Somut olayda, davacı alacaklı tarafından, borçlu aleyhine başlatmış olduğu kambiyo senetlerine mahsus haciz yoluyla takip değiştirilerek iflas yoluyla adi takibe geçilmiştir. Bu durumda, davacı tarafça yeniden harç ödenmeyecek ise de yeni bir takip başlatmış olduğundan iflas yoluyla adi takipte ödeme emrinin ilk önce davalı borçlu şirketin ticaret sicil adresine tebliğ edilmesi (T.K. 10/1 maddesi), bila tebliğ iadesi halinde Tebligat Kanunun 35. maddesine göre tebliğe çıkarılması gerekir.

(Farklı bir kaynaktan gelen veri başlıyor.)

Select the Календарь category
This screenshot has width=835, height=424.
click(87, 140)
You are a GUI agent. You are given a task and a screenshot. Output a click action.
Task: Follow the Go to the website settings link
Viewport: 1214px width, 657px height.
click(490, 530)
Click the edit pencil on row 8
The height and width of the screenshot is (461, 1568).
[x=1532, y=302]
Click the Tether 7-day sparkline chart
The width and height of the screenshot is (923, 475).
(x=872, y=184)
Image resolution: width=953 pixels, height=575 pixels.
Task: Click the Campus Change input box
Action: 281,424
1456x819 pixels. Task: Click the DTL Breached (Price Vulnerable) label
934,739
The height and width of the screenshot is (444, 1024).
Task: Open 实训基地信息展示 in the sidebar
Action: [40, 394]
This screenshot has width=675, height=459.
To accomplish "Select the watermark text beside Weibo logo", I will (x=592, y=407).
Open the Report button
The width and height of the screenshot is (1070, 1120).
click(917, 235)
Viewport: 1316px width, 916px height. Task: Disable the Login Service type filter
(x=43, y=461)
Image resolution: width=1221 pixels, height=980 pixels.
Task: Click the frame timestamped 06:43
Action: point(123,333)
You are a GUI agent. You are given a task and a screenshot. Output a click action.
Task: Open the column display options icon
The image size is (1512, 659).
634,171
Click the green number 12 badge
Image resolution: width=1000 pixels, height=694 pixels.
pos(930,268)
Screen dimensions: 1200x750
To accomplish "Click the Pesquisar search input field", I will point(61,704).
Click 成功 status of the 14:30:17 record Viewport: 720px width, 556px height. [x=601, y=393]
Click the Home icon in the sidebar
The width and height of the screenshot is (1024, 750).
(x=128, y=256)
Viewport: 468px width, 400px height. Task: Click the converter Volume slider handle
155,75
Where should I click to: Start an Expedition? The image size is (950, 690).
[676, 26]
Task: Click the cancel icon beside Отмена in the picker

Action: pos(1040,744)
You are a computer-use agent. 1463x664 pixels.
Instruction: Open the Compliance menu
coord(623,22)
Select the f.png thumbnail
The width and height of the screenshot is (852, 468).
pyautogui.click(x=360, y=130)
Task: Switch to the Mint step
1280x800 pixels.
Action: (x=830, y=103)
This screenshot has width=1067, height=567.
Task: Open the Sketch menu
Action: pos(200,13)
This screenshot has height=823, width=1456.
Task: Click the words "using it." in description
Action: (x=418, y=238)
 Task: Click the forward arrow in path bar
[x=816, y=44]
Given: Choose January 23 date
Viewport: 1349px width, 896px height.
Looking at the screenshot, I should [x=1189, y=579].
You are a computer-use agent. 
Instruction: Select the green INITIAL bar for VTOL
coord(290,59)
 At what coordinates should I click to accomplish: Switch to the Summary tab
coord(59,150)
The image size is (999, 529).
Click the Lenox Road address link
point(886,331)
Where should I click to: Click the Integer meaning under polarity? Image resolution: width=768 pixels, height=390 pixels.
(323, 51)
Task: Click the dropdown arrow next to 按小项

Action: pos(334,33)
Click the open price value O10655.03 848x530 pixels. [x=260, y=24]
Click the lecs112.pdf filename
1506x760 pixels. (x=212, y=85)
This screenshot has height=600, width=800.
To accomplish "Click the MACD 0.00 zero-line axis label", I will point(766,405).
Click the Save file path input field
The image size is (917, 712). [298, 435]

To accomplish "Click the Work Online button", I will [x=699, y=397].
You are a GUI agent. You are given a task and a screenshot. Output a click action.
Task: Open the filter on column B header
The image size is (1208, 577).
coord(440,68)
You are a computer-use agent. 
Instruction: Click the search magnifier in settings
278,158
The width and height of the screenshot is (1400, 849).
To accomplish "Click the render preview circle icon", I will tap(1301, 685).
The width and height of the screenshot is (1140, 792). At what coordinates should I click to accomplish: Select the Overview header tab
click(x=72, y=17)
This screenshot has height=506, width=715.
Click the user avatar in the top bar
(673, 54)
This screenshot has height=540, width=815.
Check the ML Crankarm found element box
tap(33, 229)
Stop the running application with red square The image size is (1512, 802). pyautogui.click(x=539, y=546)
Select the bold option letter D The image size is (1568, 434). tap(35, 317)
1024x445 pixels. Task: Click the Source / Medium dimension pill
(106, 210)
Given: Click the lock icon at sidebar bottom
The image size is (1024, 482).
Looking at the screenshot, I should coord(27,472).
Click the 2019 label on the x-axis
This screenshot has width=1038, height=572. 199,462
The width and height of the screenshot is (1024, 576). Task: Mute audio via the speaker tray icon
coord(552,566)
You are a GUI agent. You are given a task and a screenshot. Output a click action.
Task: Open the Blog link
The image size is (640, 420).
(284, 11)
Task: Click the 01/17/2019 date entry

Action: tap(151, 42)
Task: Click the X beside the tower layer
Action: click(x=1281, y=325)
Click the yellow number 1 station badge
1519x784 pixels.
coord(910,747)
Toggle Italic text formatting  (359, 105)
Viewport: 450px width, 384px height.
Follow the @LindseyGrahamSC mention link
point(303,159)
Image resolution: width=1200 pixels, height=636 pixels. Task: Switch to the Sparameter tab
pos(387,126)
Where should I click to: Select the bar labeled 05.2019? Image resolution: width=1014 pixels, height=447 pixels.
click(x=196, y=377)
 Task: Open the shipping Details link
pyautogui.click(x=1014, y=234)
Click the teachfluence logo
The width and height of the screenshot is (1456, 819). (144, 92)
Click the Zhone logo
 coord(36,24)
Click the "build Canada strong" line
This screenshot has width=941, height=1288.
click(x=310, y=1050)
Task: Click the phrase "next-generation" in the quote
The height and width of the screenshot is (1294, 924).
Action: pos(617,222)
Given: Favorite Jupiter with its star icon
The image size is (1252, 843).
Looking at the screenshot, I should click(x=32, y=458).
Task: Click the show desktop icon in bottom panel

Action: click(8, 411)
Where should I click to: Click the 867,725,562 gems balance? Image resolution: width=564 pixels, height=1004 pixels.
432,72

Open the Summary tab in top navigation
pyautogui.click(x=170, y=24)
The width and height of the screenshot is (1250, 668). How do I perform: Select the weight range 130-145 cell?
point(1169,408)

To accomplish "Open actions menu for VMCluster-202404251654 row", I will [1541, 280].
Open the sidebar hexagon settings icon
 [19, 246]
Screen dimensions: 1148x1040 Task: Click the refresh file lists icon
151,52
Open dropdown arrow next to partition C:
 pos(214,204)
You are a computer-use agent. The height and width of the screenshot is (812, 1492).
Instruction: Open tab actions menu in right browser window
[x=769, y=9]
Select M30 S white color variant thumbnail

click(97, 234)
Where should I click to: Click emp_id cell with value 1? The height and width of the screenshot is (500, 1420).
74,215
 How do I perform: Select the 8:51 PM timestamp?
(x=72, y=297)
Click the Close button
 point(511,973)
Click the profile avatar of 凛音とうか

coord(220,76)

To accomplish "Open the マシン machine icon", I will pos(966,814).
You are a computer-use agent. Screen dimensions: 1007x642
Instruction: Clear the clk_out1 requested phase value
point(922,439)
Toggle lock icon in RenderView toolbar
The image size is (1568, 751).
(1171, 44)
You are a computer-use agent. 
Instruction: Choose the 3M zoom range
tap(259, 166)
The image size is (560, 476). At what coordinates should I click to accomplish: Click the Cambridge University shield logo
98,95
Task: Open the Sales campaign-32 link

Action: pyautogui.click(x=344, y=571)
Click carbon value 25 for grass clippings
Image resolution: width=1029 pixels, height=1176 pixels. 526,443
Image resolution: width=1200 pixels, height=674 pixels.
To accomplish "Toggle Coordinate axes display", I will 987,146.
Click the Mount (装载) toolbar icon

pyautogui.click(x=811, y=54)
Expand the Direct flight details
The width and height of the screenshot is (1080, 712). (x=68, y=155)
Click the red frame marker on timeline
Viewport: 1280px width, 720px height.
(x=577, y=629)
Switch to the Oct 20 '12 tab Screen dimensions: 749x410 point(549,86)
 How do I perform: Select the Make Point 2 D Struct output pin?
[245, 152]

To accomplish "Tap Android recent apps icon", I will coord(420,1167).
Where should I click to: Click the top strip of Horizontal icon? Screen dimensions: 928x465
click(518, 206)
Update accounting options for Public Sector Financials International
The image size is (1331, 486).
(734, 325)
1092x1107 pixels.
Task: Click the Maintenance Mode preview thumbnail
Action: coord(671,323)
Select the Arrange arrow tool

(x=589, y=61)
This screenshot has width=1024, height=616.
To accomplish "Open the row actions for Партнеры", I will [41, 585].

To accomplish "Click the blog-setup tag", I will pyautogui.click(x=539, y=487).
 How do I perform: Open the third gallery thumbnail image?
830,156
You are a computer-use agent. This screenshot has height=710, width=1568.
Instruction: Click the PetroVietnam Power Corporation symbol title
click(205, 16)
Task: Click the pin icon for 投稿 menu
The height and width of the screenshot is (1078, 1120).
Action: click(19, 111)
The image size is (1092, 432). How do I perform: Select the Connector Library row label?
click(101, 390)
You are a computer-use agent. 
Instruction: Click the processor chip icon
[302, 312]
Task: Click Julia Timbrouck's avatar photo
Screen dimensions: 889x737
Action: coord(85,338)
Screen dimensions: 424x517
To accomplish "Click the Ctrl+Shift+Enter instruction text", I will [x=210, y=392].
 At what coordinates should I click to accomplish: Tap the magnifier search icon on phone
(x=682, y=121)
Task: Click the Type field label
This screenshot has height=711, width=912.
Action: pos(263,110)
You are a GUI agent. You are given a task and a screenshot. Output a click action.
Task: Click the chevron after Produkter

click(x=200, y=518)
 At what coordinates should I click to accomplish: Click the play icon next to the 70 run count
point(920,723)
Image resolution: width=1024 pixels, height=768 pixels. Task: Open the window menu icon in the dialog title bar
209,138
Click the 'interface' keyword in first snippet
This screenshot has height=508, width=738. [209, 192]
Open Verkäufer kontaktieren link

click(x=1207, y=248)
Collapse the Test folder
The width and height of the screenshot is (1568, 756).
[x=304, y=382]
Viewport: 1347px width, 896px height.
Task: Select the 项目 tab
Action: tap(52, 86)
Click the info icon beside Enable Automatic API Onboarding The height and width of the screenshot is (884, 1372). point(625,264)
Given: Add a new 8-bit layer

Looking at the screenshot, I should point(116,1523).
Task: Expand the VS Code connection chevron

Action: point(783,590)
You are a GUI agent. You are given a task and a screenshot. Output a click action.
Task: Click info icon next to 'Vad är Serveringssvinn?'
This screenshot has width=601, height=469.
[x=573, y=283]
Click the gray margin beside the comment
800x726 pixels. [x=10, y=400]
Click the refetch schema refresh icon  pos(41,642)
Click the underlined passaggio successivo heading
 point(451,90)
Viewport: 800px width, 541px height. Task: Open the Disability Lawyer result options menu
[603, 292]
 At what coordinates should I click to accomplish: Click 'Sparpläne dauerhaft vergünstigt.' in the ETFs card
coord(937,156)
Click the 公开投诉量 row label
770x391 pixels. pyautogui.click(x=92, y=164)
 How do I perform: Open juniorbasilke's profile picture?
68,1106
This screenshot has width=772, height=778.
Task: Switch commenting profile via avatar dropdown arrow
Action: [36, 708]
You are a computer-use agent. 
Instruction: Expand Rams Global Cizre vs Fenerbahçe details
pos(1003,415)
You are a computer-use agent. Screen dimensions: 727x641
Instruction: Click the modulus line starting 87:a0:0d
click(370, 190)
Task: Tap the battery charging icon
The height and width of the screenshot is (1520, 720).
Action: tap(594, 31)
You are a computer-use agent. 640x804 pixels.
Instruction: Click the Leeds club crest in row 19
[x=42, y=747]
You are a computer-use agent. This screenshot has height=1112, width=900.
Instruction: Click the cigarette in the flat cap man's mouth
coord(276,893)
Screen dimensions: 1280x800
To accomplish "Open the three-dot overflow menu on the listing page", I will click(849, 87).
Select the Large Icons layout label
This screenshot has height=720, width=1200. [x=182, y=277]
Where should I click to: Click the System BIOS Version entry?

Oysa, icra dosyası incelendiğinde iflas yoluyla ödeme emrinin doğrudan T.K’nın 35. madde hükmüne göre davalı borçlu şirkete tebliğ edildiği anlaşılmış olup, Kanunun ve Yönetmeliğin belirlediği şekilde yapılmamış olan tebligat geçerli değildir.
Bu açıklamalar ışığında, mahkemece, iflas yoluyla adi takipte ödeme emri tebliği usulsüz olduğu gerekçesi ile davanın reddine karar verilmesi gerekirken, yazılı şekilde hüküm kurulması doğru olmamıştır.
VI. KARAR
Açıklanan sebeple ;
1. Temyiz olunan, İlk Derece Mahkemesi kararına karşı istinaf başvurusunun esastan reddine ilişkin
Bölge Adliye Mahkemesi kararının ORTADAN KALDIRILMASINA,
2. İlk Derece Mahkemesi kararının BOZULMASINA,
Peşin alınan temyiz karar harcının istek hâlinde ilgiliye iadesine,
Dosyanın kararı veren İlk Derece Mahkemesine, bozma kararının bir örneğinin kararı veren Bölge Adliye
Mahkemesine gönderilmesine,
22.06.2023 tarihinde oy birliğiyle karar verildi.